The income tax provision increased by $226,000 during the six months ended June 30, 2022, resulting from higher taxable income compared to the same period in 2021.

Financial Results for the Quarter

Annualized return on average assets for the three months ended June 30, 2022 was 0.97%, an increase of 14.1%, compared to 0.85% for the three months ended June 30, 2021. Annualized return on average equity for the three months ended June 30, 2022 was 15.53%, an increase of 62.8%, compared to 9.54% for the three months ended June 30, 2021.

Net interest income was $6.0 million for the three months ended June 30, 2022 compared to $5.2 million for the three months ended June 30, 2021. Average earning assets increased $25.6 million, or 3.3%, to $792.5 million during the three months ended June 30, 2022, compared to the same period in 2021, predominantly due to an increase of $39.5 million, or 12.2%, in average investment securities, partially offset by a decline of $7.2 million, or 1.7%, in average loans. The yield on earning assets increased 25 basis points, to 3.40%, during the three months ended June 30, 2022 compared to same period in 2021 partly due to the increase in market interest rates as both the prime rate and federal funds target range increased by 125 basis points, as well as from interest collected on a previously charged off nonaccrual loan. Over the same three month periods, the cost to fund interest earning assets with interest bearing liabilities decreased 11 basis points, to 0.48%, primarily due to a greater amount of higher-cost long-term debt present in the 2021 period. During the three months ended June 30, 2022, average interest bearing liabilities increased by $10.4 million, or 1.9%, compared to the comparable 2021 period, mainly due to growth in interest-bearing demand and savings deposits, partially offset by declines in time deposits and short-and long-term debt. The net interest margin, on a fully tax equivalent basis, increased from 2.76% during the three months ended June 30, 2021 to 3.08%, during the three months ended June 30, 2022.

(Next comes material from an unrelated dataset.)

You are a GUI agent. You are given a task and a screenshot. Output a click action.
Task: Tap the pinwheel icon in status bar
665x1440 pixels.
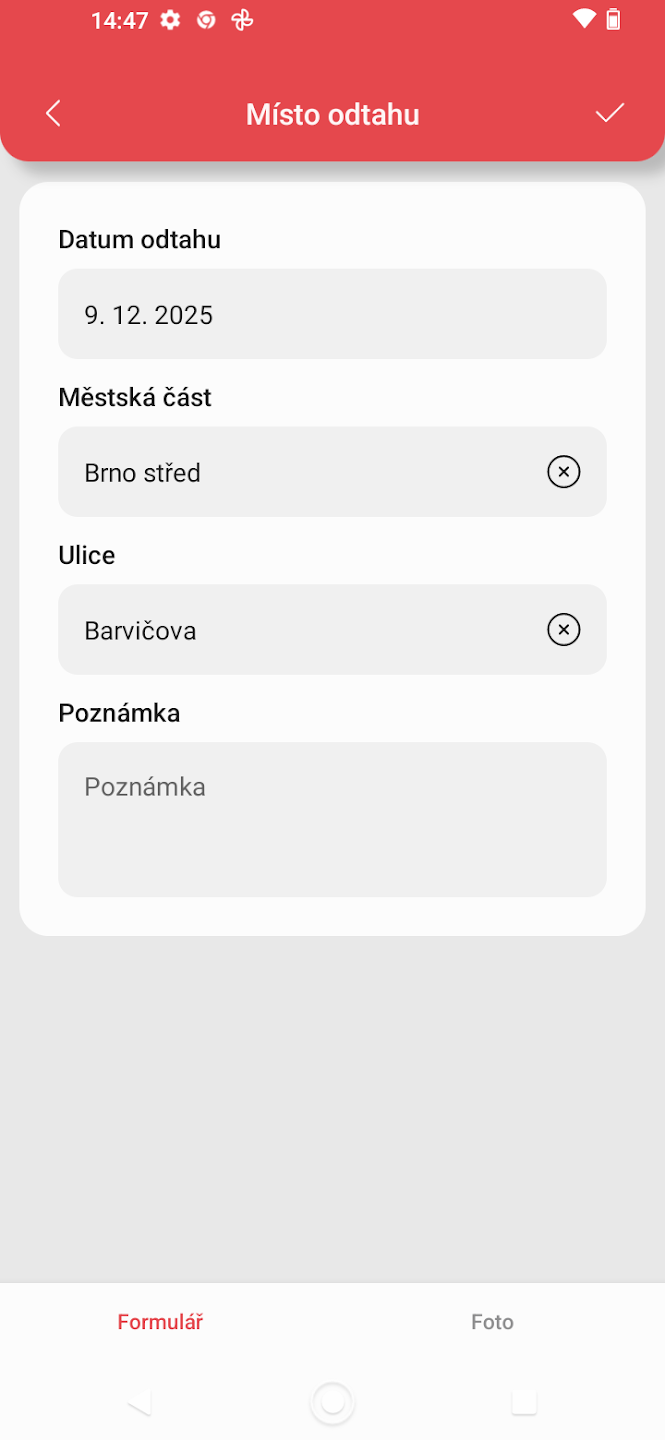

Juniata recorded a loan loss provision expense of $222,000 in the three months ended June 30, 2022 compared to a provision credit of $200,000 in the comparable 2021 period. Loan growth, coupled with the continued uncertainty in the economic outlook due to inflation, labor shortages and supply chain disruptions, resulted in an increased loan loss provision, despite favorable asset quality trends and net recoveries during the three months ended June 30, 2022.

Non-interest income in the three months ended June 30, 2022 was $1.4 million compared to $1.3 million in the three months ended June 30, 2021, an increase of 6.1%. Most significantly impacting non-interest income in the comparative three month periods was a $1.1 million loss on sales and calls of securities during the three months ended June 30, 2022 which was offset by $1.2 million in gains from the termination of two derivatives contracts recorded in other non-interest income. The securities were sold, and the derivative contracts terminated, as part of a balance sheet and regulatory capital management strategy. Also affecting the change in non-interest income between the three months ended June 30, 2022 and 2021 was a $65,000 decline in the value of equity securities, which was partially offset by $51,000 in life insurance proceeds recorded in the 2022 period.

Non-interest expense was $5.0 million for the three months ended June 30, 2022, compared to $4.9 million for the three months ended June 30, 2021, an increase of 3.3%. Most significantly impacting non-interest expense in the comparative three month periods was a $151,000 increase in employee compensation expense during the three months ended June 30, 2022 due to temporary duplication of compensation expense as a result of employee transitions, which was partially offset by a $23,000 decline in data processing expense over the same periods.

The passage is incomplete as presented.